How It Behaves in Practice

The key distinction the feature draws is between stock leaving or moving and stock being created.

Issuing and Transferring Untagged Stock

When you issue stock, transfer it between warehouses, use it in assembly or production, or count it during stock-taking, the system will accept an empty batch number — as long as the document date is on or before the cut-off and there is genuinely untagged stock to draw from.

This is the everyday case the client cares about: moving the old, unlabeled quantities without friction. The untagged stock is kept in its own bucket (a balance with no batch, no expiry), separate from the batched stock, and these documents simply draw from that bucket. If the untagged stock runs out, there is nothing left to issue without a batch — at that point the normal rules apply again.

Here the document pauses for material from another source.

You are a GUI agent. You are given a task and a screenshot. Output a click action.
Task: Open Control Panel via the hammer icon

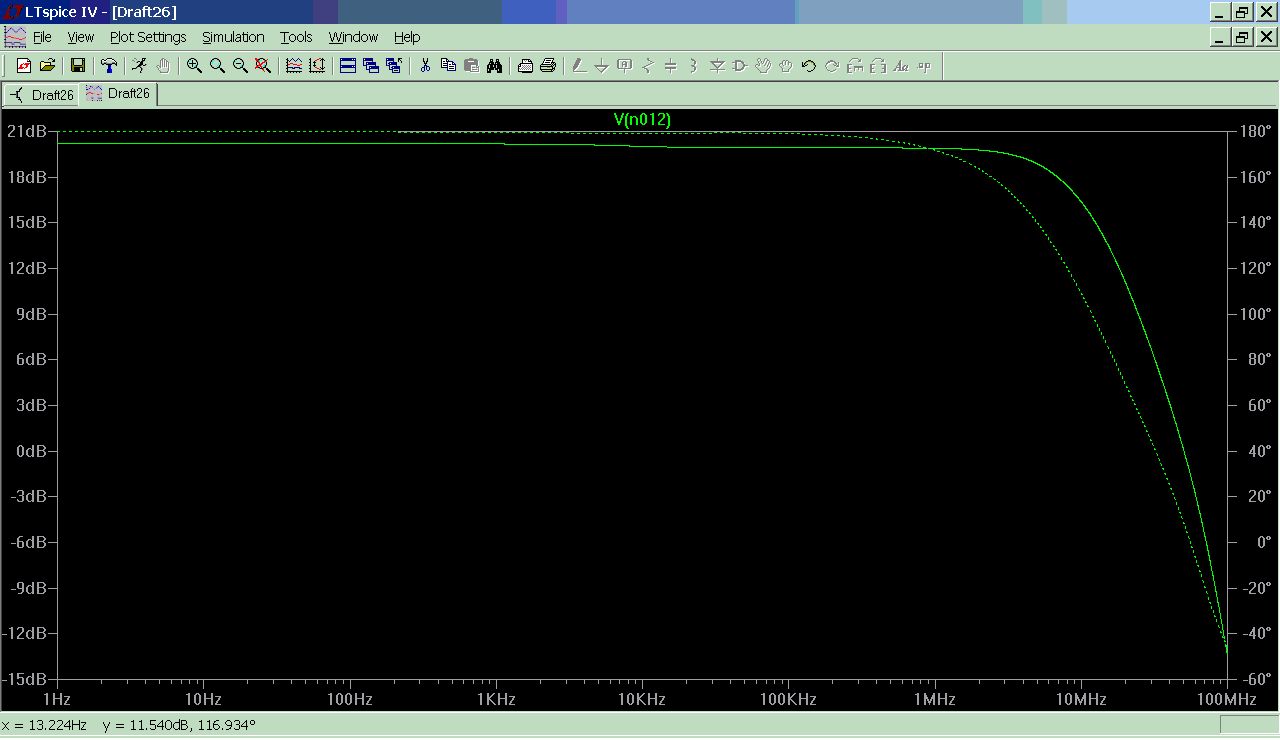click(x=108, y=66)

Receiving Stock — Stricter by Design

Receiving is different, because a Stock Receipt is the document that actually creates supply — it brings new quantity into existence in the warehouse. If the system let anyone receive stock with no batch number, you'd be manufacturing new untagged inventory at will, which defeats the purpose of tracking in the first place.

So receipts are gated more tightly. A Stock Receipt will only accept an empty batch when both:

  1. Allow Admin To Receipt With Empty Value is enabled for that dimension, and
  2. the person doing it is an administrator (or is treated as one).

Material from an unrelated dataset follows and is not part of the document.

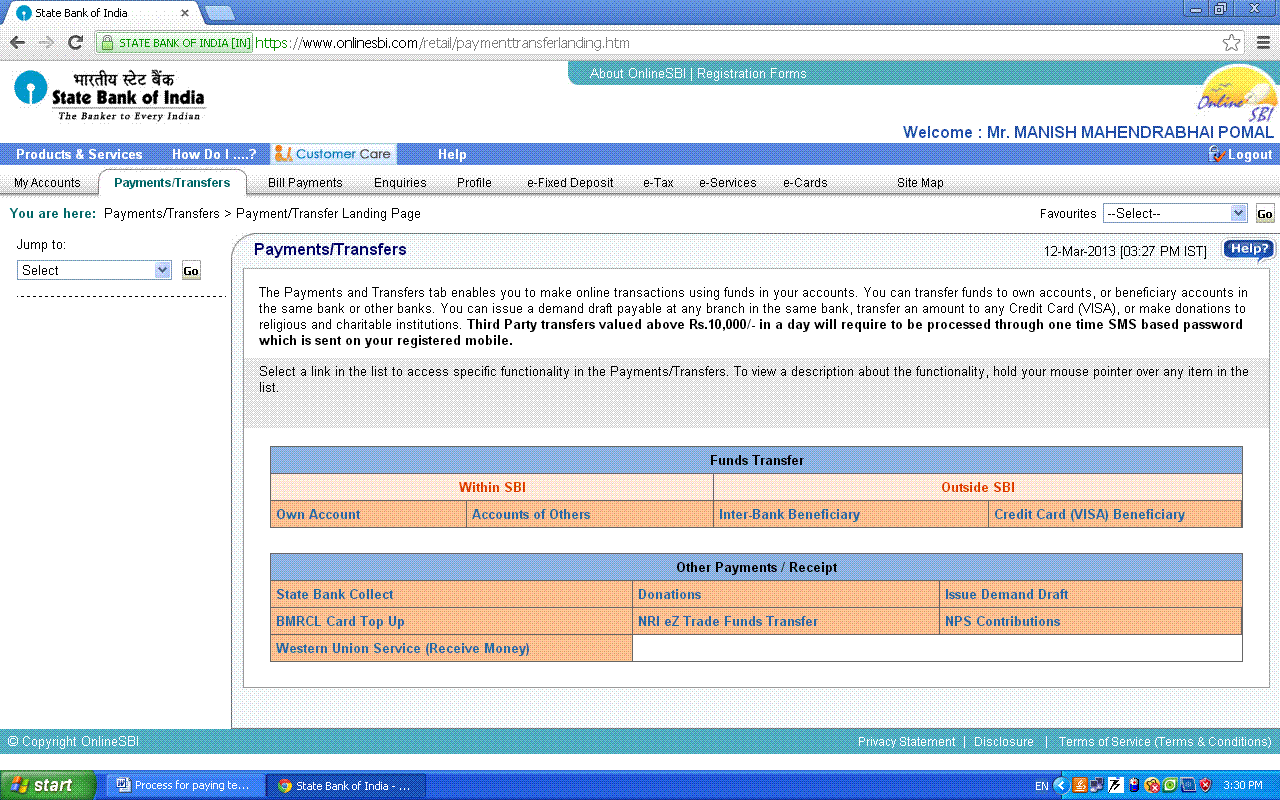Switch to the My Accounts tab
Image resolution: width=1280 pixels, height=800 pixels.
(x=47, y=183)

In other words, ordinary users can move and issue the historical untagged stock freely, but creating brand-new untagged stock is reserved for an administrator who has explicitly opted in. This keeps the door open for the genuine one-time corrections an admin might need to make, while keeping it shut for day-to-day receiving.

Why It's Safe for Everyone Else

A natural worry with a change like this is whether it disturbs clients who never asked for it. It doesn't. The whole behavior is dormant unless you set a cut-off date on a dimension. With no cut-off date configured, every tracking dimension stays exactly as mandatory as it always was, and the system behaves identically to before.

Under the hood, the inventory and costing engine now keeps untagged quantities in their own properly-keyed bucket rather than lumping them in with an arbitrary batch, so on-hand balances and cost calculations stay correct whether stock is tagged or not. The tagged and untagged quantities of the same item coexist cleanly, each tracked on its own.

In Short

Untagged stock allowed?
Issue / Transfer / Assembly / Stock-taking, dated ≤ cut-offYes, if untagged stock exists
Stock Receipt (creates supply), dated ≤ cut-offOnly for an admin, and only when the admin-receipt switch is on
Any document dated after the cut-offNo — the dimension is mandatory again
Dimension with no cut-off date setNo change — mandatory as always

This gives clients a clean, dated migration path into batch and expiry tracking: keep the old quantities moving without fuss, start every new receipt properly tracked, and reserve the creation of untagged stock for a deliberate administrator action.